OAuth is a protocol to obtain tokens after authentication.
2. The Invariant (Never Changes)¶
Regardless of flow:
There must be exactly ONE central authority that issues tokens
under consistent policy rules.
- Same user database
- Same token issuer
- Same claims & scope rules
- Same signing keys
How the user authenticated does NOT matter to downstream services.

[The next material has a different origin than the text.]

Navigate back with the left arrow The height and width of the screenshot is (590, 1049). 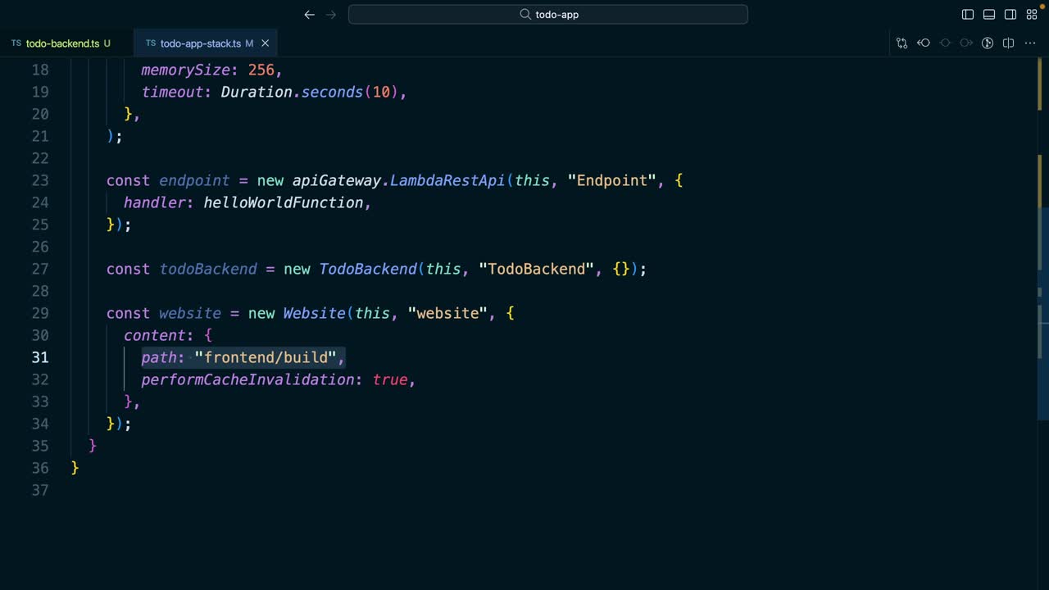click(x=309, y=15)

3. Three Legitimate Enterprise Patterns¶
Case 1 — Password → Session → OAuth (Classic Enterprise)¶
- User authenticates on Auth Server UI
- Local session (cookie) created
- OAuth Authorization Code (+ PKCE) issues tokens
✔ Fully enterprise-standard
✔ Strong security boundary
✔ Common for internal apps
Case 2 — OTP / MFA → Session → OAuth (Modern Enterprise)¶
- Passwordless or MFA-first authentication
- Still handled entirely by Auth Server UI
- OAuth only runs AFTER authentication
✔ More secure than passwords
✔ Used by banks, governments, regulated orgs
✔ OAuth still only handles token issuance
Case 3 — OTP → Token Directly (First-Party Shortcut)¶
- Client POSTs OTP
- Auth server validates OTP
- Token returned directly (no redirect, no OAuth flow)
✔ OAuth protocol NOT used
✔ Still an Identity Provider
⚠️ Only acceptable for first-party, controlled clients
⚠️ Must reuse the SAME token issuance engine
This is common in consumer mobile apps.
4. Why OAuth Exists (And Why It’s Ceremony Sometimes)¶
OAuth solves: - Delegation (“App A accesses API B on my behalf”) - Third-party clients - Untrusted environments (browser, SPA) - Standardized contracts (scopes, claims) - Long-term extensibility
OAuth is NOT required when: - All clients are first-party - No delegation exists - UX speed matters more than standardization
5. Enterprise vs Consumer Tradeoff¶
| Aspect | Enterprise | Consumer |
|---|---|---|
| Auth location | Auth server UI only | Often native |
| MFA | Mandatory | Optional |
| OAuth | Always | Sometimes |
| UX priority | Lower | Very high |
| Security posture | Strict | Pragmatic |
6. How Standard IdPs (Keycloak / IdentityServer) Handle This¶
- Support multiple authentication methods
- Password, OTP, MFA, passkeys, certs
- All methods converge to one token engine
- OAuth is:
- Exposed for browsers & third parties
- Hidden or bypassed for first-party mobile apps
- Custom grants / direct access supported
OAuth is one token acquisition protocol, not the identity system itself.
7. Resume-Defense One-Liners¶
Use these in interviews:
- “OAuth is about token delegation, not user authentication.”
- “Authentication methods vary; token issuance must not.”
- “Enterprise systems centralize authentication and use OAuth only to transport the result.”
- “Direct OTP-to-token flows are valid for first-party apps but not for third-party delegation.”
- “The real contract is the token issuer, not the login UX.”